**** EXTRACTED MATERIAL ****

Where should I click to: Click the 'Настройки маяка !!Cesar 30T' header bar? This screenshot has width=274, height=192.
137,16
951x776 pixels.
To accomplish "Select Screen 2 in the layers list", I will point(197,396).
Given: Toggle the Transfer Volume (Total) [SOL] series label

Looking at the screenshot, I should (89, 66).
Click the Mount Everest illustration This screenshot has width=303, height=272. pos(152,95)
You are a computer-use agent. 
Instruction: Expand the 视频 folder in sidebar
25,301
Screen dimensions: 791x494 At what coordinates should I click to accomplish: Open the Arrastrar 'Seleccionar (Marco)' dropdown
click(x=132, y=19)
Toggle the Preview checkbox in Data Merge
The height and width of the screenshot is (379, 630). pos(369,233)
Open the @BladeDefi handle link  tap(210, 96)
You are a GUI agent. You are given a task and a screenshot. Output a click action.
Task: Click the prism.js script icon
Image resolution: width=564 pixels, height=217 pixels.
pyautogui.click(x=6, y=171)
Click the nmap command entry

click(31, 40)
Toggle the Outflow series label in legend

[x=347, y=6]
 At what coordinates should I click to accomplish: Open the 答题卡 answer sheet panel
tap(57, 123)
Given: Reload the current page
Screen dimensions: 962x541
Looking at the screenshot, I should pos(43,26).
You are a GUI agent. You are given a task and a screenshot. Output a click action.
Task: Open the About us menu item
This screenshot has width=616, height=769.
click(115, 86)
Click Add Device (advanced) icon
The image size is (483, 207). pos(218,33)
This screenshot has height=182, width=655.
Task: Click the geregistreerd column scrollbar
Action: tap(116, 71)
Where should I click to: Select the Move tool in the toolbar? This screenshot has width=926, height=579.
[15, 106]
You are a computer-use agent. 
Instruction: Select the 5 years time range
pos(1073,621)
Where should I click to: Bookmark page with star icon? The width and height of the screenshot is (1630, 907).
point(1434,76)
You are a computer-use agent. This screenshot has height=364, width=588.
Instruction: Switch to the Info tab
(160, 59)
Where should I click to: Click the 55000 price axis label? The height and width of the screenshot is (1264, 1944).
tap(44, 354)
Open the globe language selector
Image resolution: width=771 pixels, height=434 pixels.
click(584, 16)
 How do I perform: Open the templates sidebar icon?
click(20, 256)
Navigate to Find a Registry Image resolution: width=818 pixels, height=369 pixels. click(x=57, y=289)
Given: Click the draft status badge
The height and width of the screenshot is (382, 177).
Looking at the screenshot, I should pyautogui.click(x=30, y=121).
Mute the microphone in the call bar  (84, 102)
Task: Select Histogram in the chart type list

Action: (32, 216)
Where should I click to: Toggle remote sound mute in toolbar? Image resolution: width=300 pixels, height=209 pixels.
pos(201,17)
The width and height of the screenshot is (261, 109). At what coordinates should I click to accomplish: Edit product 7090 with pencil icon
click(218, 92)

****

* **TO BE DONE**
Return the entire listing above, every line unchanged and in its original order.

* **RESPONSE BELOW**
Where should I click to: Click the 'Настройки маяка !!Cesar 30T' header bar? This screenshot has width=274, height=192.
137,16
951x776 pixels.
To accomplish "Select Screen 2 in the layers list", I will point(197,396).
Given: Toggle the Transfer Volume (Total) [SOL] series label

Looking at the screenshot, I should (89, 66).
Click the Mount Everest illustration This screenshot has width=303, height=272. pos(152,95)
You are a computer-use agent. 
Instruction: Expand the 视频 folder in sidebar
25,301
Screen dimensions: 791x494 At what coordinates should I click to accomplish: Open the Arrastrar 'Seleccionar (Marco)' dropdown
click(x=132, y=19)
Toggle the Preview checkbox in Data Merge
The height and width of the screenshot is (379, 630). pos(369,233)
Open the @BladeDefi handle link  tap(210, 96)
You are a GUI agent. You are given a task and a screenshot. Output a click action.
Task: Click the prism.js script icon
Image resolution: width=564 pixels, height=217 pixels.
pyautogui.click(x=6, y=171)
Click the nmap command entry

click(31, 40)
Toggle the Outflow series label in legend

[x=347, y=6]
 At what coordinates should I click to accomplish: Open the 答题卡 answer sheet panel
tap(57, 123)
Given: Reload the current page
Screen dimensions: 962x541
Looking at the screenshot, I should pos(43,26).
You are a GUI agent. You are given a task and a screenshot. Output a click action.
Task: Open the About us menu item
This screenshot has width=616, height=769.
click(115, 86)
Click Add Device (advanced) icon
The image size is (483, 207). pos(218,33)
This screenshot has height=182, width=655.
Task: Click the geregistreerd column scrollbar
Action: tap(116, 71)
Where should I click to: Select the Move tool in the toolbar? This screenshot has width=926, height=579.
[15, 106]
You are a computer-use agent. 
Instruction: Select the 5 years time range
pos(1073,621)
Where should I click to: Bookmark page with star icon? The width and height of the screenshot is (1630, 907).
point(1434,76)
You are a computer-use agent. This screenshot has height=364, width=588.
Instruction: Switch to the Info tab
(160, 59)
Where should I click to: Click the 55000 price axis label? The height and width of the screenshot is (1264, 1944).
tap(44, 354)
Open the globe language selector
Image resolution: width=771 pixels, height=434 pixels.
click(584, 16)
 How do I perform: Open the templates sidebar icon?
click(20, 256)
Navigate to Find a Registry Image resolution: width=818 pixels, height=369 pixels. click(x=57, y=289)
Given: Click the draft status badge
The height and width of the screenshot is (382, 177).
Looking at the screenshot, I should pyautogui.click(x=30, y=121).
Mute the microphone in the call bar  (84, 102)
Task: Select Histogram in the chart type list

Action: (32, 216)
Where should I click to: Toggle remote sound mute in toolbar? Image resolution: width=300 pixels, height=209 pixels.
pos(201,17)
The width and height of the screenshot is (261, 109). At what coordinates should I click to accomplish: Edit product 7090 with pencil icon
click(218, 92)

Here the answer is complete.